TASK GOAL: Reproduce verbatim the line containing "You are a GUI" and every line that follows it through the end of the entries below, omitting all pictures.

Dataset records
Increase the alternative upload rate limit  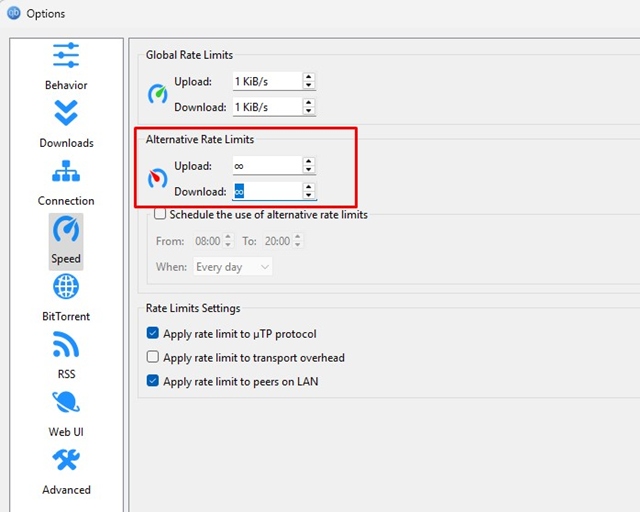pos(309,161)
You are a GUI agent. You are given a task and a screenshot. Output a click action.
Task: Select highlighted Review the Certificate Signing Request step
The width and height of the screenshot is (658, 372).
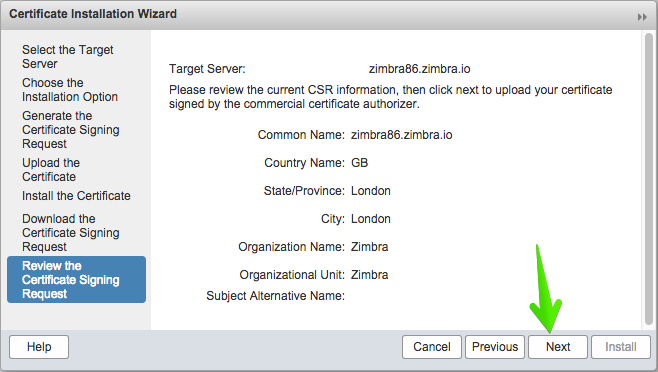[x=76, y=280]
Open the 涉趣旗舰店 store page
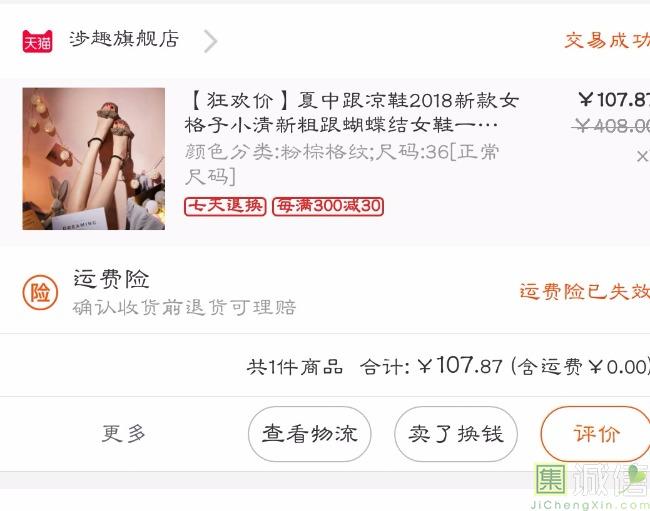 coord(124,39)
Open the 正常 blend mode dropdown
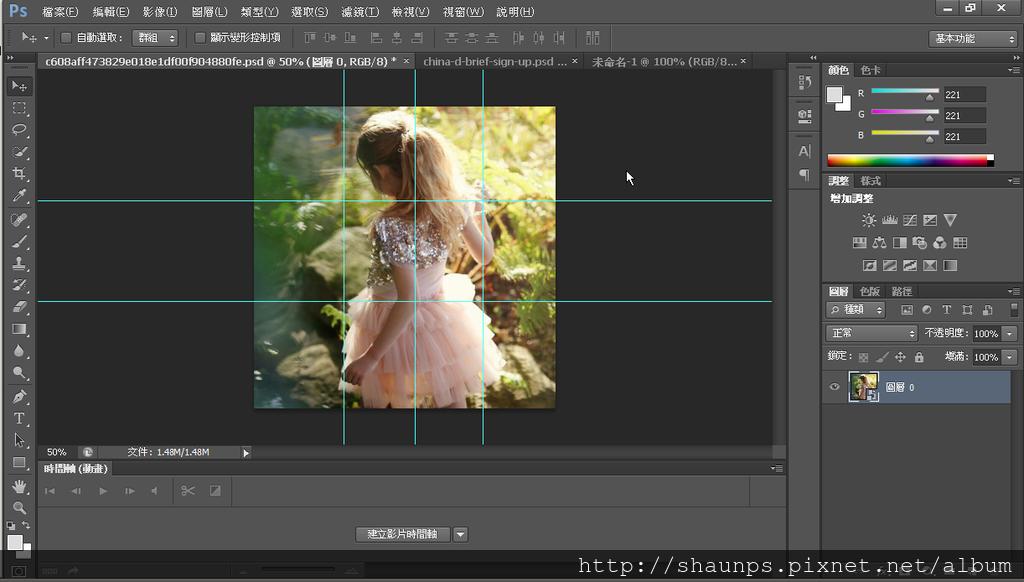Screen dimensions: 1024x582 871,333
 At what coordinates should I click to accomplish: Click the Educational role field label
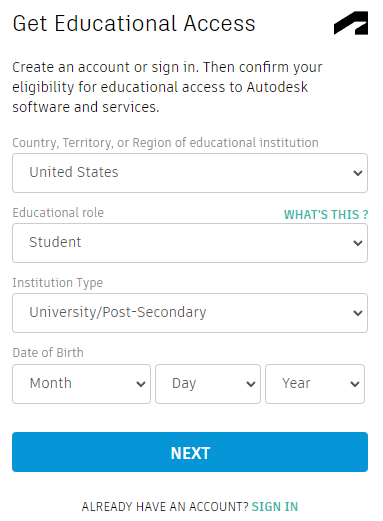(58, 212)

WRITTEN SOLUTION:
You are a GUI agent. You are given a task and a screenshot. Output a click action.
Task: Select highlighted Review the Certificate Signing Request step
The width and height of the screenshot is (658, 372).
[x=76, y=280]
Open the 涉趣旗舰店 store page
 coord(124,39)
Open the 正常 blend mode dropdown
Screen dimensions: 1024x582 871,333
 At what coordinates should I click to accomplish: Click the Educational role field label
(58, 212)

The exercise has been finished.